_REQUIRED ACTION_: Collect the lines of the entries where "will" shows up.

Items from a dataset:
- Opening Delimiter -

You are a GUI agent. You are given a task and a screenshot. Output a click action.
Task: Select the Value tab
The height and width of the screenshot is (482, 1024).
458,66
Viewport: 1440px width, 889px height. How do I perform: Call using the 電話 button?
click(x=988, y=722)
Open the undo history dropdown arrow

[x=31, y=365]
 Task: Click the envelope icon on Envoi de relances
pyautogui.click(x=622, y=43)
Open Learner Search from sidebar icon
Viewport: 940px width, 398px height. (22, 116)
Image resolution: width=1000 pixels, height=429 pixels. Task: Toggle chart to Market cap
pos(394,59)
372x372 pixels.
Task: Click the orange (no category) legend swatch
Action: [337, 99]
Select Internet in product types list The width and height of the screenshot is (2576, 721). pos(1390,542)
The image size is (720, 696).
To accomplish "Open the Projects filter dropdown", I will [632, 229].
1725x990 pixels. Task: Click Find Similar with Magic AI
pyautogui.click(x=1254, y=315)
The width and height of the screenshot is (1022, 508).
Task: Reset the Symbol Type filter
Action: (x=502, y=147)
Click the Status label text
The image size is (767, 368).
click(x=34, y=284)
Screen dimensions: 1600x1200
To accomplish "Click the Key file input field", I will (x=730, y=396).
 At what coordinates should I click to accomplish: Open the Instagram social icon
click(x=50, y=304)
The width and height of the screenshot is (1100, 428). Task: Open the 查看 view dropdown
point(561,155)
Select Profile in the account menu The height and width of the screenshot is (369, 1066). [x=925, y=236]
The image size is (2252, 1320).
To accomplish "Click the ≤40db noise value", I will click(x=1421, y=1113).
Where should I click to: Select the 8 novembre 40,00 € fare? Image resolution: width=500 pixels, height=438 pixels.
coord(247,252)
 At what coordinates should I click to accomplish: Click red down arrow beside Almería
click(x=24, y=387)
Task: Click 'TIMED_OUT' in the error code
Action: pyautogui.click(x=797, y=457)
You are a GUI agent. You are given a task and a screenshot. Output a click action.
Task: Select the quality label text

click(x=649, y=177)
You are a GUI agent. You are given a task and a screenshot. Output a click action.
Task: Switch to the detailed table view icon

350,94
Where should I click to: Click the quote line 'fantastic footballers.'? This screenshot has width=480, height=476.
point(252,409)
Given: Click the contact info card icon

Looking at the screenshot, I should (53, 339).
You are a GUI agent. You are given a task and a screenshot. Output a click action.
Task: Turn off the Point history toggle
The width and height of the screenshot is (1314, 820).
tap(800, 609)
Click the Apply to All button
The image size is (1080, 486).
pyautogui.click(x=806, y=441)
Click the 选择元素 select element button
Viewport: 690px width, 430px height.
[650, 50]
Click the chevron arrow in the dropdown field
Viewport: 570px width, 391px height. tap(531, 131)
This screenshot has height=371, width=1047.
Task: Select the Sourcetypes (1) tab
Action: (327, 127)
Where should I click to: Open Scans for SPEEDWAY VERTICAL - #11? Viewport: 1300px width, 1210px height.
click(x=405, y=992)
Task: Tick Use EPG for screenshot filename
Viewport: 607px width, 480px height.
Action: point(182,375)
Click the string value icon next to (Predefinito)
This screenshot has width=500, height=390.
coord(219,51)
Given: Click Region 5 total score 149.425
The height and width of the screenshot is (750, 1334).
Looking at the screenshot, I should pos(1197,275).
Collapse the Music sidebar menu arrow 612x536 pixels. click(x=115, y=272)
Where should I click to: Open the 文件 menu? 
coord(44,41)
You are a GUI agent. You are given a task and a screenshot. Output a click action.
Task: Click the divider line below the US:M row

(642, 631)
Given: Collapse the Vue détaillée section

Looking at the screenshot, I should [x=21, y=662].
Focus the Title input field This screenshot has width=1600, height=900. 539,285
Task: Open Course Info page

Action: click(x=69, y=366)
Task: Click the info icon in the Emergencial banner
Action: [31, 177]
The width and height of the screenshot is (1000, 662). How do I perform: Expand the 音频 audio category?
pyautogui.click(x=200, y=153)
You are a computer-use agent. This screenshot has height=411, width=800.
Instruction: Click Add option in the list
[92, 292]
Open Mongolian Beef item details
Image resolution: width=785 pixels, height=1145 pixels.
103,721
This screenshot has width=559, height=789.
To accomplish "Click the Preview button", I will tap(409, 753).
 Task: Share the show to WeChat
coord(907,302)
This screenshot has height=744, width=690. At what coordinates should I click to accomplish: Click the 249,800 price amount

- Closing Delimiter -

_TASK ANSWER_:
To accomplish "Open the Projects filter dropdown", I will [632, 229].
To accomplish "Click the Key file input field", I will (x=730, y=396).
To accomplish "Click the ≤40db noise value", I will click(x=1421, y=1113).
To accomplish "Click the Preview button", I will tap(409, 753).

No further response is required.